I, for one, think the universe has a really good memory. I am impressed.

Yes, like in many computer games (ex. SimCity 3000, Shattered Union), a section of the screen remains in an indeterminate condition until such time that you scroll to it.
 
Totallysteff: some people look at the science of things and assume that there is no God. They will point to science and knowledge as evidence disproving God.

Yes, they do, which is unfortunate, because determining the existence/non-existence of God (or 'god', if you prefer) isn't something that comes under the jurisdiction of the scientific method to begin with. It's a purely philosophical question, and what 'Scientist X' may have to say on the subject is utterly irrelevant. I really do wish more people would understand, and acknowledge, this basic fact.

I say that there is a reason why a universal language exists that all of the people of the Earth recognize, and that is love. Love is God by another name if you will.

I'm sorry, but I just don't understand this - at all. Among other things, it raises far too many awkward questions, questions like, "If, as you say, 'God is love', then why is God so clearly absent from our world? Why is there so much hate?"

Now, if you use the Plantinga free will defence to justify why an apparently omniscient, omnipotent and benevolent God would allow suffering, I need do no more than ask the simple question, "Would a parent who allowed their child to stick a knife into an electrical socket, in order to allow them to learn the value of making mistakes and to refrain from restricting in any way their freedom to indulge in behaviours that are objectively harmful, be considered, by society, to be a good parent?"

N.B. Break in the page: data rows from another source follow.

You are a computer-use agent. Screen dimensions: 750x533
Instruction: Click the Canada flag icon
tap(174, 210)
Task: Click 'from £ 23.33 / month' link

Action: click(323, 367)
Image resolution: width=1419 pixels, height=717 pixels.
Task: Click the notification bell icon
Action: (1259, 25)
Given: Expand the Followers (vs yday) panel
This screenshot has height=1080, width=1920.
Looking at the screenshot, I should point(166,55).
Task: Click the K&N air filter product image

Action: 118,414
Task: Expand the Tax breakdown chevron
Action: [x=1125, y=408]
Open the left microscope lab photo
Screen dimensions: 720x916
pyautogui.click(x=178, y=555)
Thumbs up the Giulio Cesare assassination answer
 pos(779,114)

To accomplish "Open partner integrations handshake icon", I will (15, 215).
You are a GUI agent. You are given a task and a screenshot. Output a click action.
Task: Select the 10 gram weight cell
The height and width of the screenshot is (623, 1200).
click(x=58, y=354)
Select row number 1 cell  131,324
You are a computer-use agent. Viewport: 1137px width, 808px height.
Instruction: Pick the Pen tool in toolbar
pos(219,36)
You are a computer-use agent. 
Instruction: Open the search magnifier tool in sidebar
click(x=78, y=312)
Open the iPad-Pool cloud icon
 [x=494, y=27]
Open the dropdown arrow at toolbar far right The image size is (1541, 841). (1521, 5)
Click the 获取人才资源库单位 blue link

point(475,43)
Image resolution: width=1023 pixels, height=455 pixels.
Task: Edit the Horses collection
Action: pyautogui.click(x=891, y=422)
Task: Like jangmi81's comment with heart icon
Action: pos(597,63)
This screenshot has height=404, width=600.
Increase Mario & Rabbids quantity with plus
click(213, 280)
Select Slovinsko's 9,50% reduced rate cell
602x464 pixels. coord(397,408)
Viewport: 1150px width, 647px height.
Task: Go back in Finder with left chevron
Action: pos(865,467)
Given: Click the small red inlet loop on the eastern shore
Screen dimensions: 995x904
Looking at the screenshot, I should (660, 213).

God does not mind this! Perhaps one day you and I will witness some of these folks being greeted with love and words of welcome by the deity they don't believe in. I believe that Jesus, the Buddha, The Profit...

The Profit? Was this a Freudian slip?

...and others came here not to save us from death (we are eternal anyway!) but to save us from life without life, in other words, to show that the real 'secret' of life is love. Deprived of love, the spirit withers and distorts, regardless of how well one's body is maintained. One can go without food for sometime, but how long without love? Thus: "Not by bread alone."

I don't believe we are "eternal". Why should I? Give me one good reason. Yes, one can go without food for a limited time, but (in my view, anyway) one can go even longer without love. I should know, I've done it. The fact of the matter is that I have had to put up with both overt and covert rejection my whole life, and yet here I am, still alive and kicking at the age of 48. I'm not recommending that we hate each other, far from it, but love is grossly overrated. It's just an emotion, not "God". God is so much more than just this fickle and useless feeling.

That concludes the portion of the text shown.